İktidara geldiği Kasım 2002’de AKP, 2001 krizinden çıkış programını üstlenmiş, burjuvazinin ana bölüğünün desteğini arkasına almıştı. AB’ye üyelik süreci, AKP’nin ılımlı görünümü, “demokrat” söylemleri, ucuz döviz ve borçlanmaya dayalı büyüme temposu halk yığınları içerisindeki desteğini arttırmıştı. İstikrarlı bir siyasal hegemonya kuramamış olsa da seçim meşruiyetine ve rızaya sahipti. Faşizme meyyal tek adam rejimi tüm bunları yitirdi. Halkın yarısından fazlası ile AKP-MHP rejimi arasındaki ilişki adeta koptu.
Öte yandan tek adam rejimi bugün hem siyasal hem de iktisadi açıdan Türkiye burjuvazisinin ana bölüğünün ihtiyaç ve beklentilerini karşılamıyor. TÜSİAD’ın muhalefeti bunun açık ifadesi. MÜSİAD’da temsilini bulan sermaye grupları ise -kimi farklı arayışlar olsa da- mevcut rejimle mega projeler, kapalı ihaleler, teşvikler, yolsuzluk ve vergi aflarını kapsayan bir bütünleşme içerisinde. Cumhur ve Millet İttifakı’nın sınıfsal zemini de aşağı yukarı bu bölünmenin karşılığı.
Ancak, tek adam rejimi, sadece bir sermaye fraksiyonunun siyasal ifadesinden ibaret değil. Ekonomik sıkışmışlık, dış politikadaki başarısızlık, Rojava’daki özerk yönetim, cemaat-tarikat ilişki ve çatışkıları gibi birçok iktisadi ve siyasal gelişme iç politikada daha otoriter bir yönetimi koşulladı. AKP’de vücut bulan öznellik bu nesnel zeminle birleşti. Ve bir “dava partisi” olan AKP, içine battığı yolsuzluklar, işlediği suçlar ve dinci dayatmalarıyla halkın bir kesiminde öyle bir öfkeye yol açtı ki, iktidarı bırakıp gitmesi kendisi için hayati bir risk haline geldi.
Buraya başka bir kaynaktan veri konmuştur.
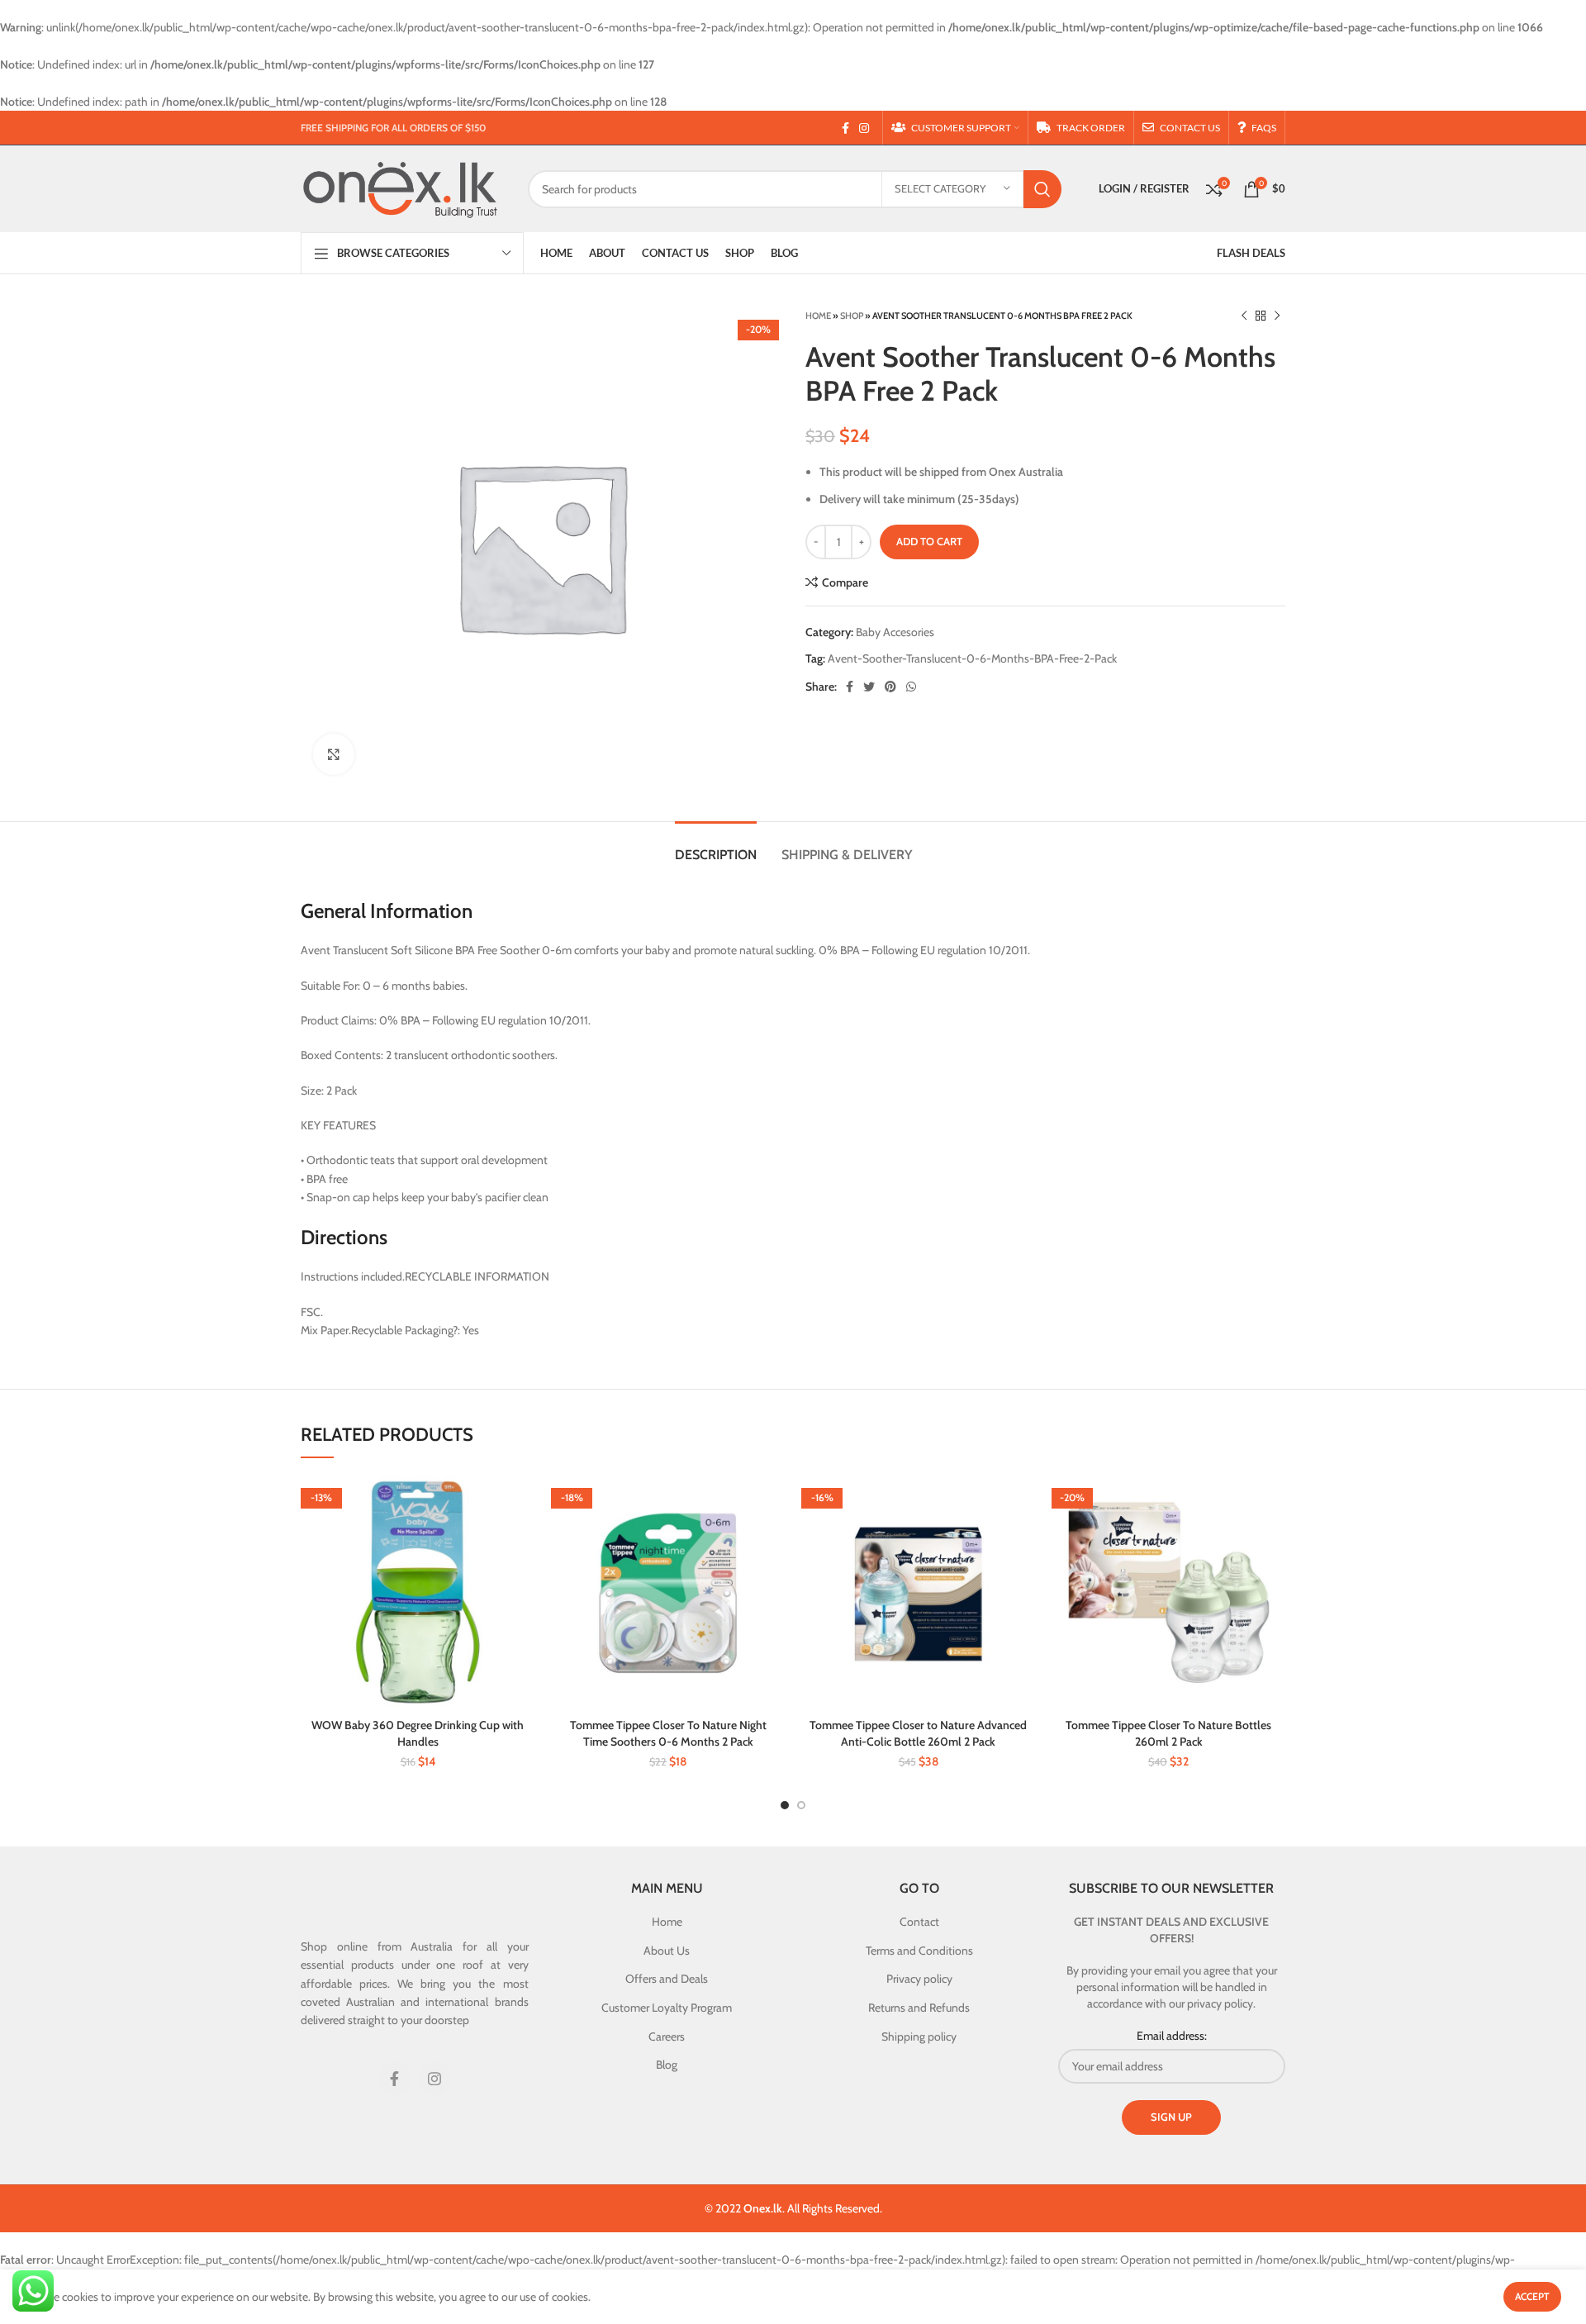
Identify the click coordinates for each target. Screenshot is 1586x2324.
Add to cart (929, 541)
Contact (919, 1921)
AKP’li yöneticiler, üç-beş maaş alan bürokratlar, besleme yandaş gazeteciler, ihaleciler ve mafya grupları için de iktidarda olmak varoluşsal bir meseleye dönüştü.
Toparlamak gerekirse; AKP’ye karşı birikmiş ve depremle katlanan halk öfkesinin yanı sıra, bugünkü siyasal rejim krizinin temelinde tek adam rejimi ve onunla özdeşleşmiş ekonomi politikasının tekelci burjuvazinin çıkarları çerçevesinde dönüştürülmesi ihtiyacı yatıyor. Bu, elbette, bir burjuva restorasyon projesi.
Türkiye’nin yaşadığı krizden çıkması için egemen güçler arasında farklı değişim programları (“restorasyon”) tartışması sürüyor. Bu burjuva değişimin sağcı bir temelde gerçekleşemeyeceği, sola açık olması gerektiği görüşü ya da beklentisi var. Sizce Mİ’nın öngördüğü burjuva değişim programının ekonomik ve siyasi programı “sola açık” bir demokrasi öngörüyor mü?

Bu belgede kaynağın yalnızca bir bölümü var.